◆ WHAT YOU ARE ASKED TO DO
Going from the line that contains "Screen dimensions: 1087x640" through the last line of the records, set down each line again exactly, both included, with pictures left out.

◆ ENTRIES PROVIDED
□ □ □ □

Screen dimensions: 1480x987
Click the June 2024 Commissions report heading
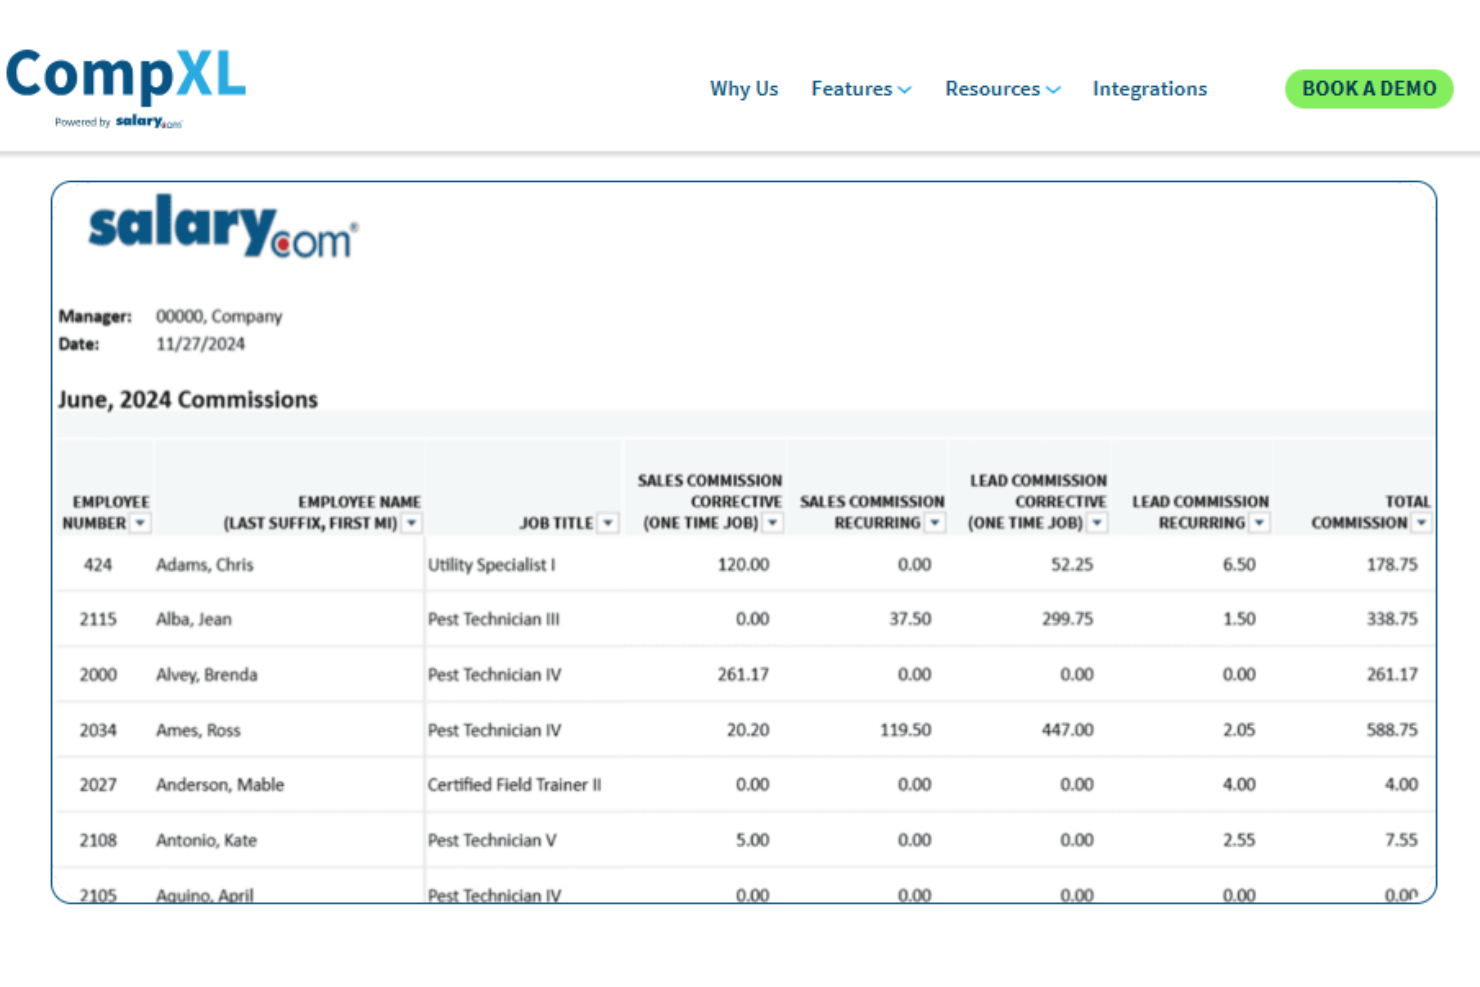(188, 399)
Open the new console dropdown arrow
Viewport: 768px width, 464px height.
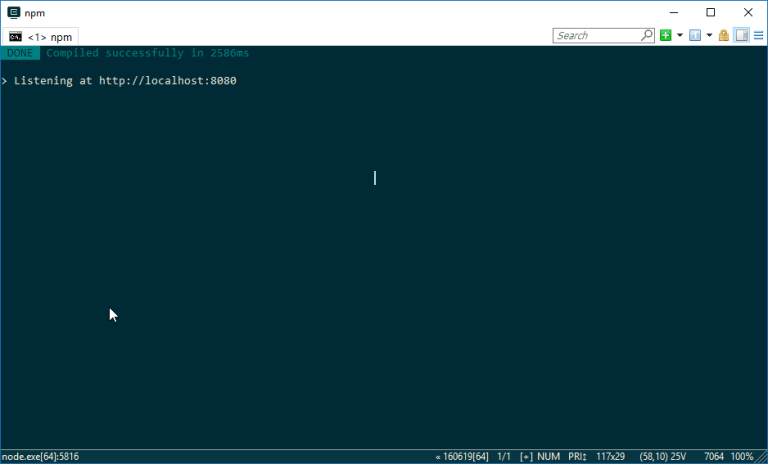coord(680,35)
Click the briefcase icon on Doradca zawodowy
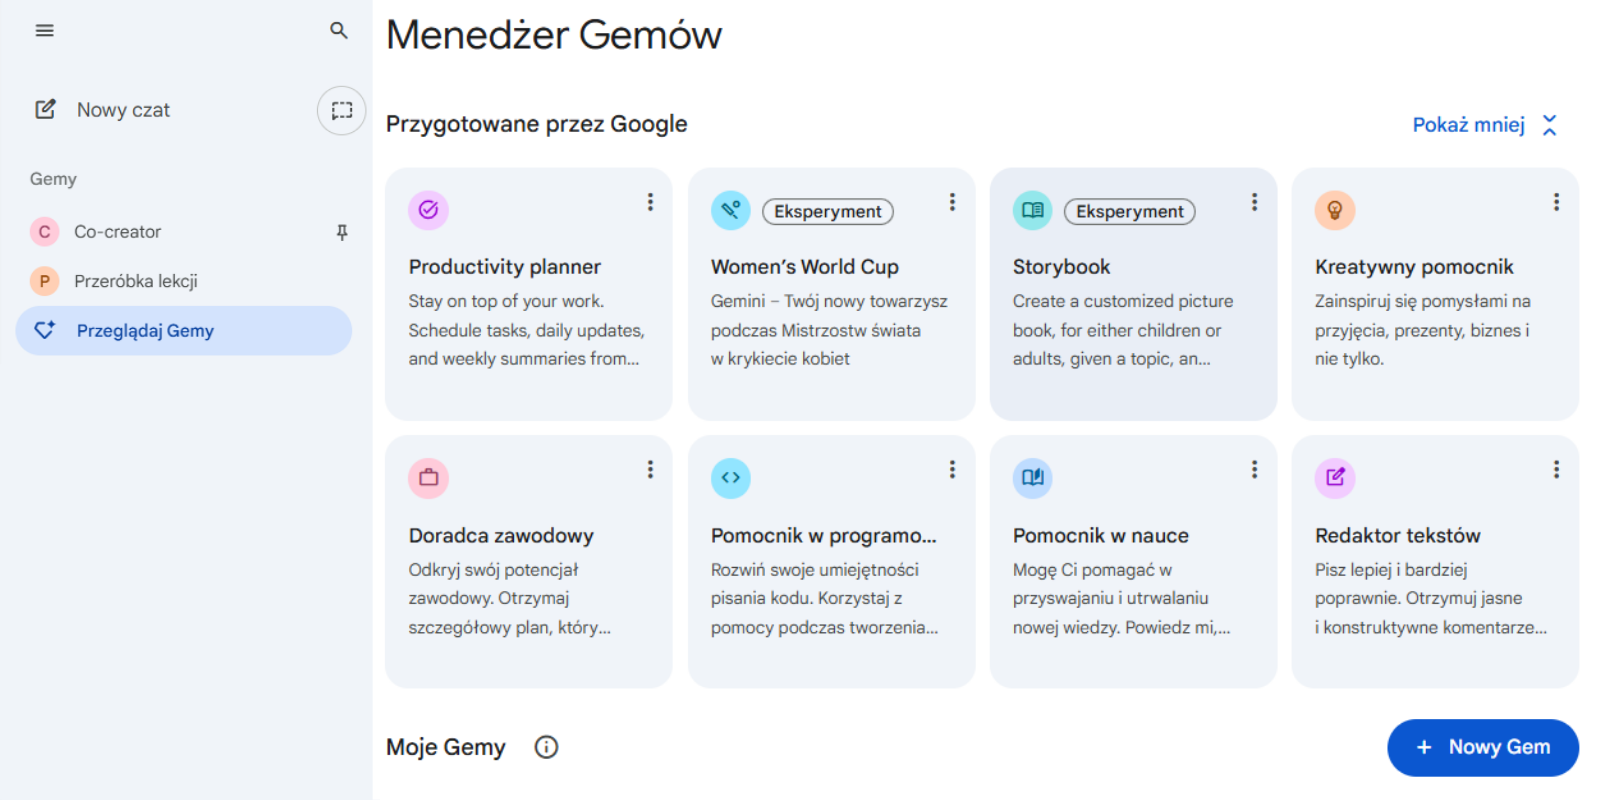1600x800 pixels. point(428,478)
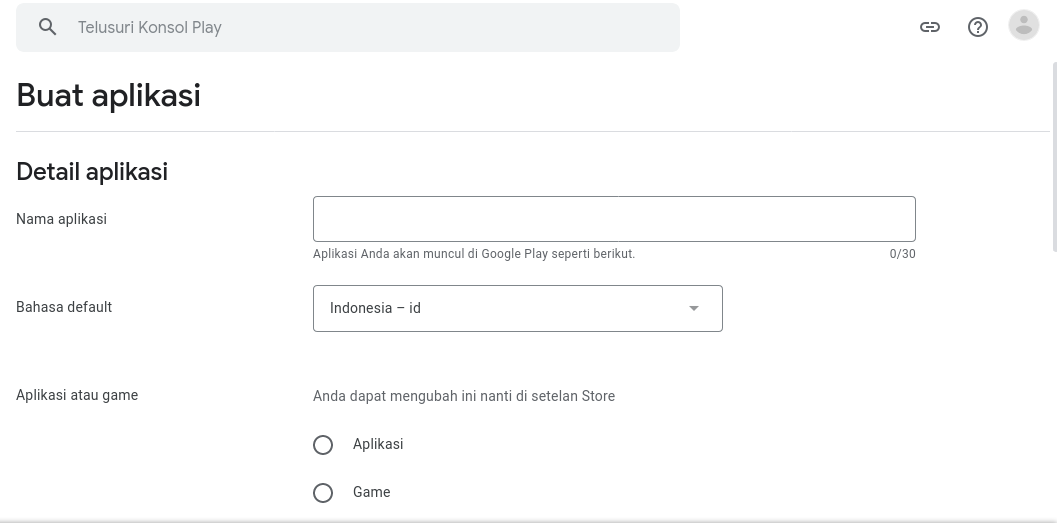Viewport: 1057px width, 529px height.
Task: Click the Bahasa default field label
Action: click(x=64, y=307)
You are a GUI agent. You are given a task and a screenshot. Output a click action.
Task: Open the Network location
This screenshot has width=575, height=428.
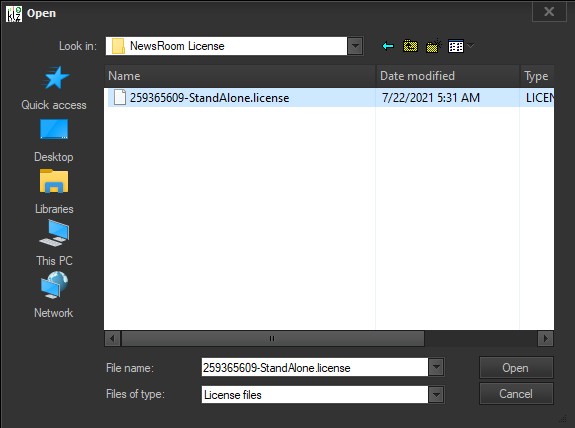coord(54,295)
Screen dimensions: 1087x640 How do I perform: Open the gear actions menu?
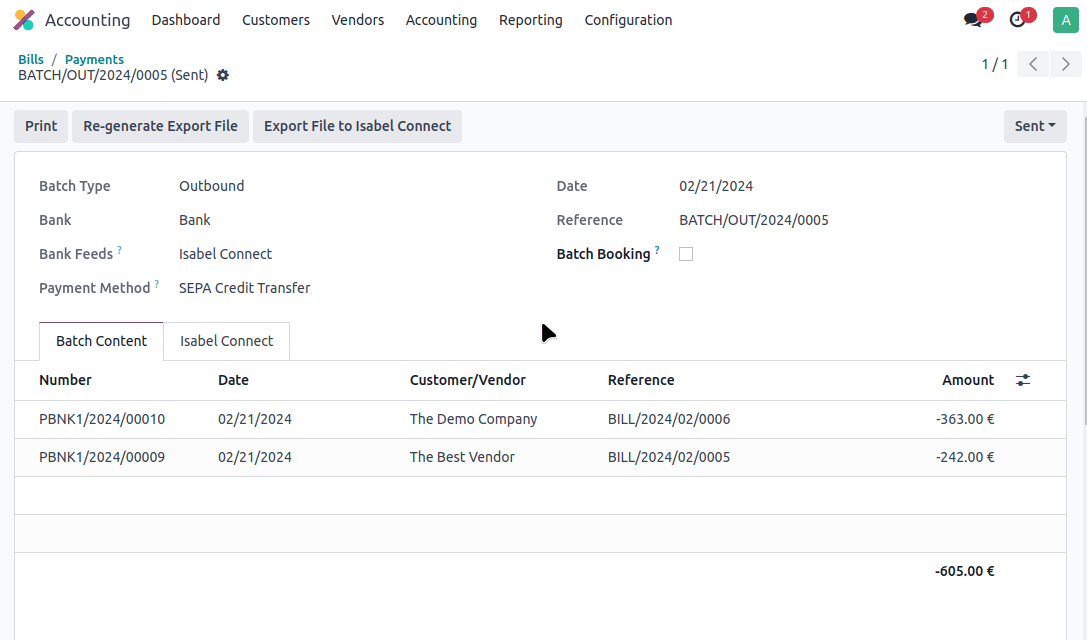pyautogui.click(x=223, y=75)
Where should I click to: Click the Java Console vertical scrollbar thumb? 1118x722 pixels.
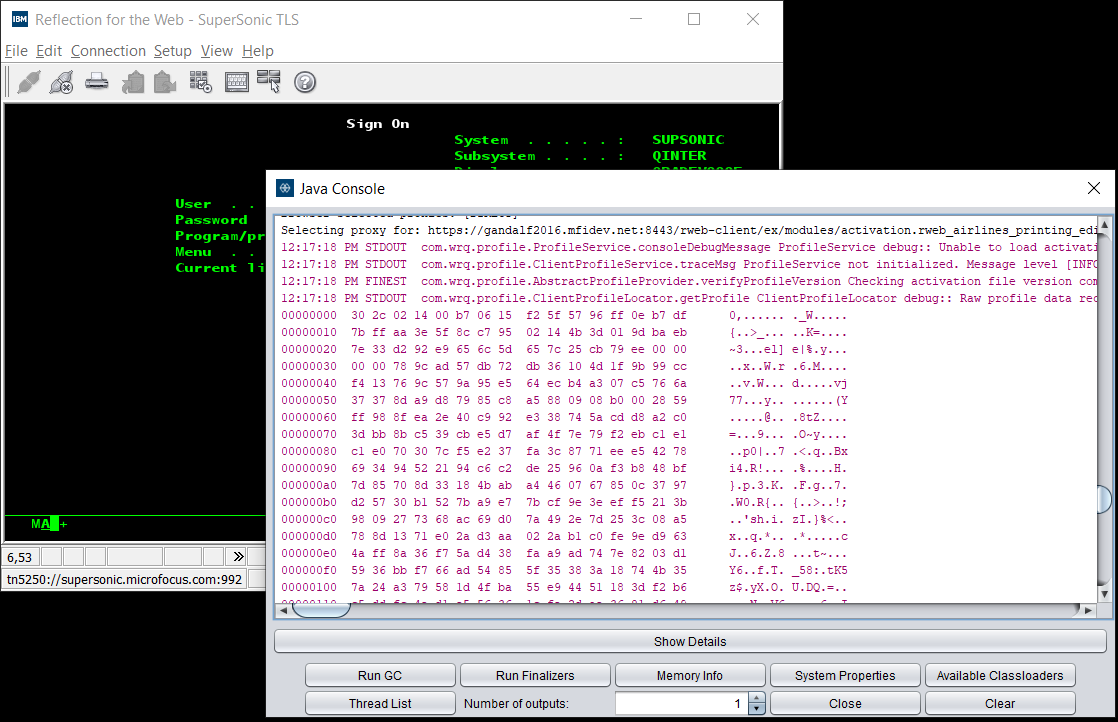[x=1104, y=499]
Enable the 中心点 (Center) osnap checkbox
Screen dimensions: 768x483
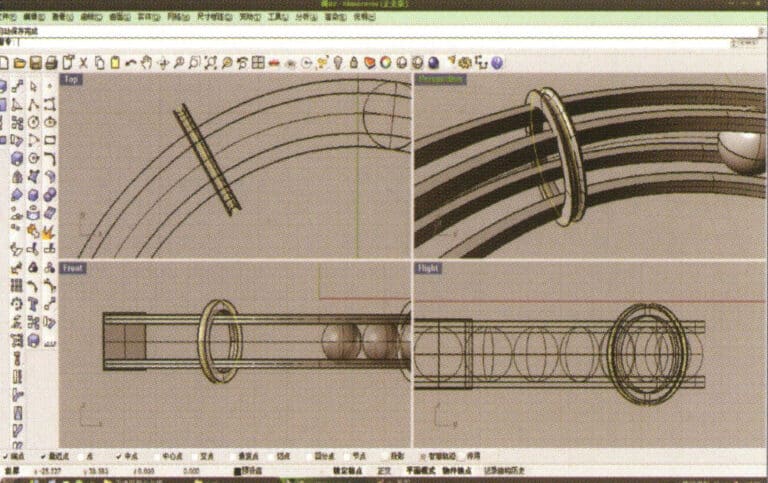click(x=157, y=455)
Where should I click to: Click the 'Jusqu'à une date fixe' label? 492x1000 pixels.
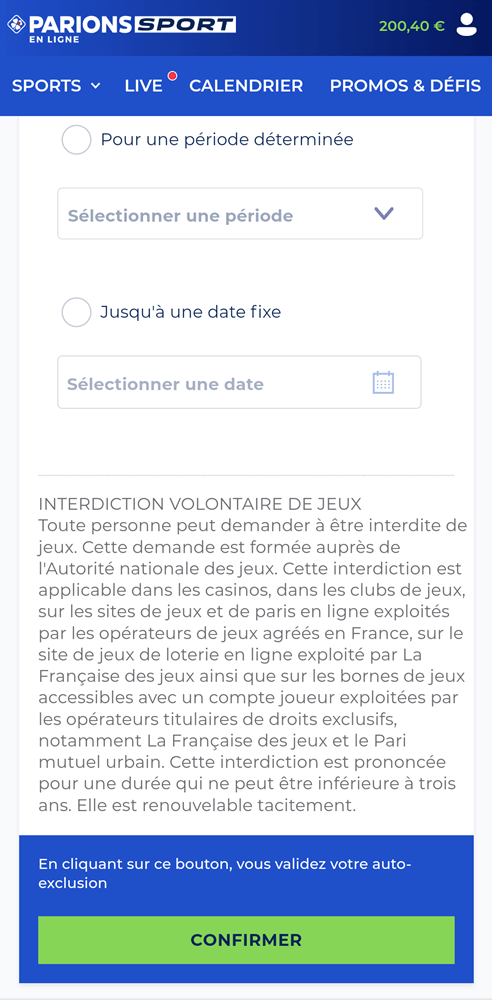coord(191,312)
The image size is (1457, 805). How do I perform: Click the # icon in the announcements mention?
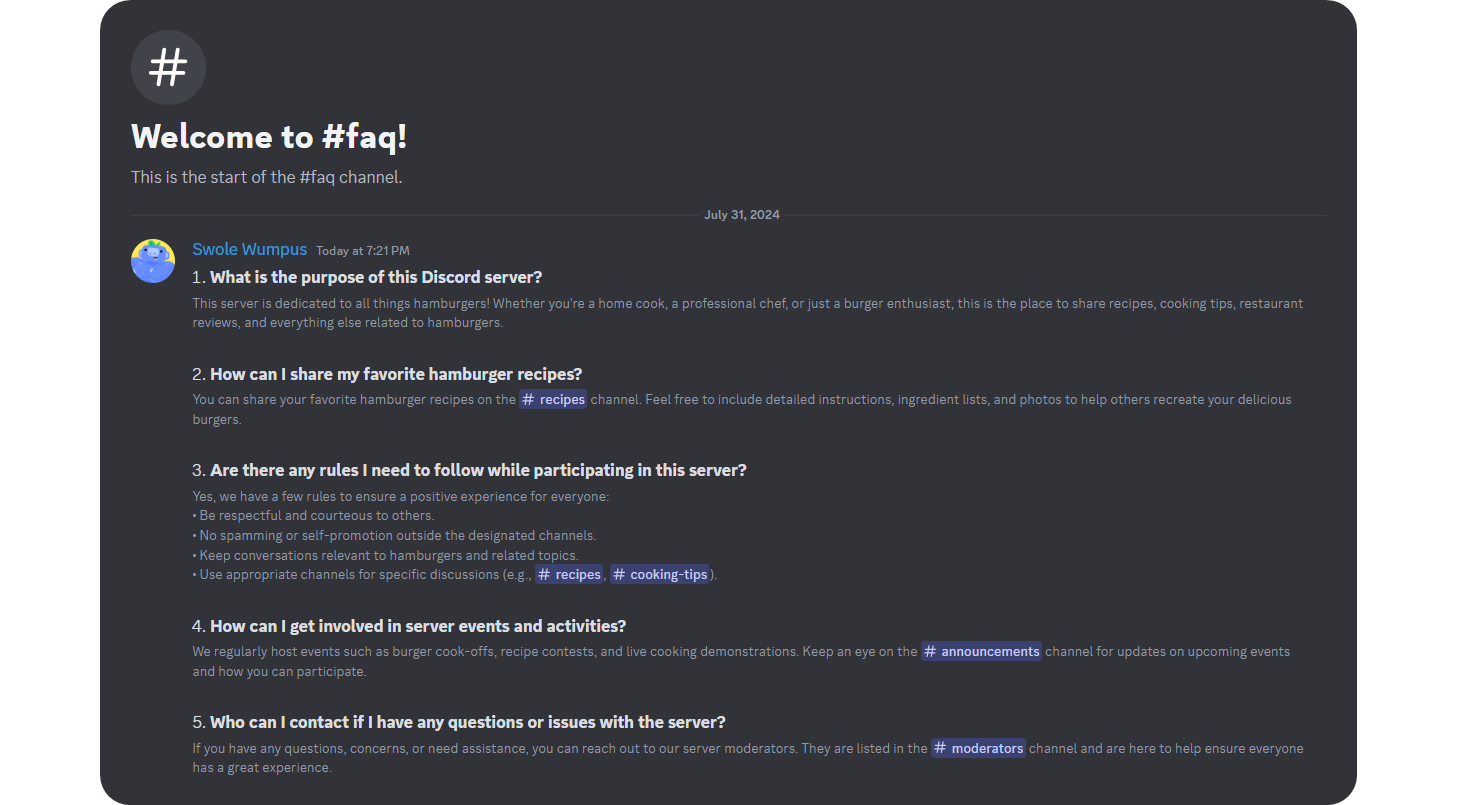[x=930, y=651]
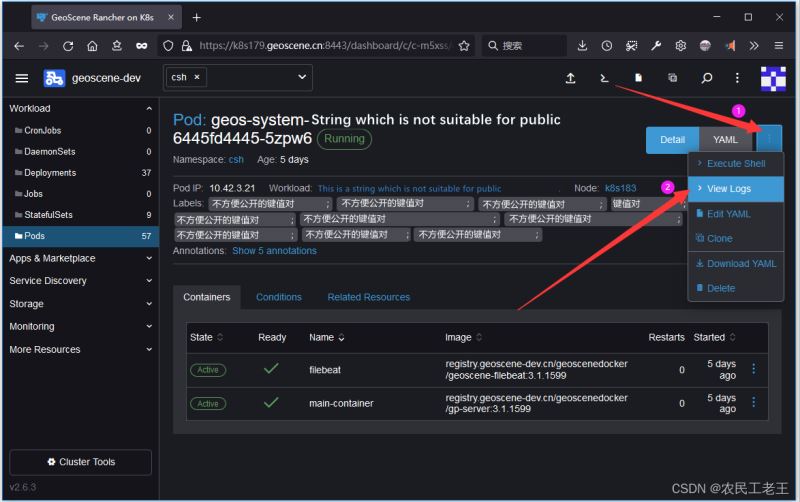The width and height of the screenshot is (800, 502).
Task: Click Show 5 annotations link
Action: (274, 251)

□ □ □ □

◆ ANSWER TO THE EXERCISE
Screen dimensions: 1087x640 How do I perform: Open the gear actions menu?
pyautogui.click(x=223, y=75)
Where should I click to: Click the Java Console vertical scrollbar thumb? 1118x722 pixels.
[x=1104, y=499]
Enable the 中心点 (Center) osnap checkbox
Screen dimensions: 768x483
click(x=157, y=455)
Where should I click to: Click the 'Jusqu'à une date fixe' label? 492x1000 pixels.
coord(191,312)
The image size is (1457, 805). How do I perform: Click the # icon in the announcements mention?
[x=930, y=651]
The width and height of the screenshot is (800, 502).
Task: Click Show 5 annotations link
Action: (274, 251)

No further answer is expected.